The sister of North Korean leader Kim Jong Un
visited South Korea while pregnant with her second child, according to reports
in the South Korean press.
Kim Yo Jong herself announced she was
expecting, according to unidentified officials quoted in local media during her three-day stay in the country at the
beginning of the month as part of a high-level North Korean delegation.
According to these sources, 30-year-old Kim Yo Jong avoided certain foods
and a pregnancy bump could be seen protruding from her coat.
A spokesperson for the Unification Ministry
said the South Korean government knows nothing of the pregnancy. “There is
nothing that we’ve known of,” the official told Yonhap news agency. “That’s the South
Korean government’s stance.”
The presidential office issued “no comment”
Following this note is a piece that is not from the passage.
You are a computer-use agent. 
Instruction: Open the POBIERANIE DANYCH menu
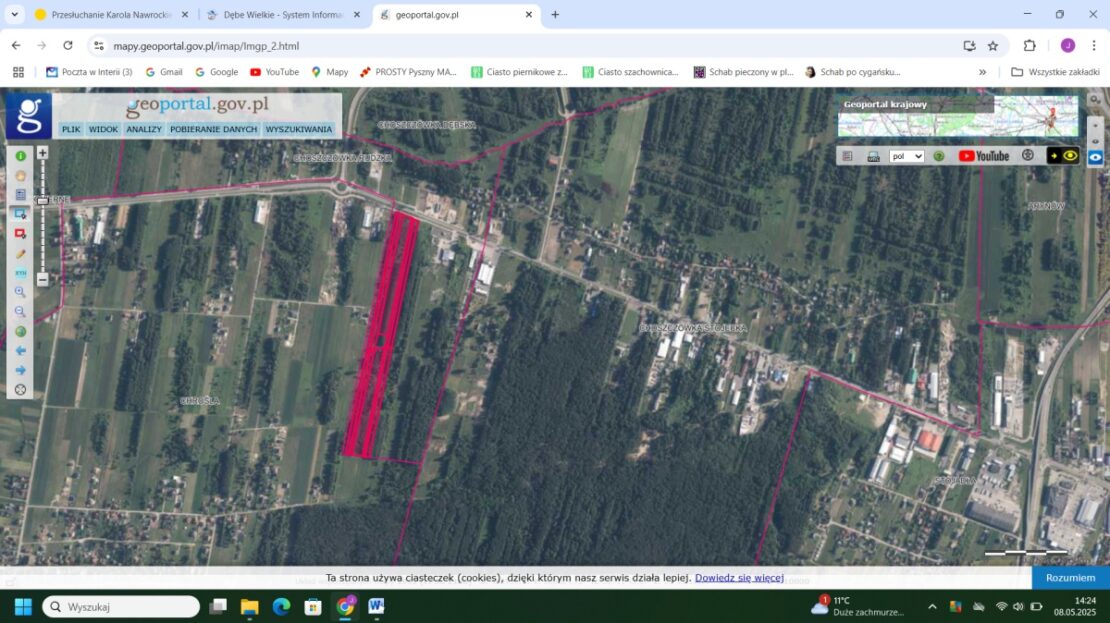point(213,129)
in response to reporters’ questions, according to The Korean Herald . One anonymous government source
confirmed the pregnancy rumors to Yonhap, but an intelligence official,
quoted in the same article, said, “I cannot confirm [them].”
Kim Yo Jong’s first significant public
appearance in North Korea was at her brother Kim Jong Un’s side at their father
Kim Jong Il’s funeral. She has since been seen with her brother at public
events such as concerts or standing in for him at state functions. The
recent trip to South Korea earned her unprecedented worldwide media attention,
yet little is known for certain about the youngest of North Korean founder
Kim Il Sung’s grandchildren.
While Kim Jong Un has reportedly fathered 3 children at least one of whom is a girl, Kim
Yo Jong is thought to have had her first pregnancy in 2015, but her child’s
gender is not known. Pictures of her wearing what appeared to be a wedding ring
that same year sparked speculation that she married Choe Song, the son of her brother’s close
aide, Choe Ryong-Hae.
Like her older brothers, Kim Yo Jong lived
and studied abroad in Switzerland as a teenager before following in her
father’s footsteps, joining the North Korean ruling party’s Propaganda and
Agitation Department, performing a role that included curating her brother’s
public image—which was carefully crafted to evoke their grandfather—and being one of Kim Jong Un's closest aides. She joined the country’s
top decision-making body in October less than two years after
becoming a member of the party’s central committee, capping a rapid ascent to
power.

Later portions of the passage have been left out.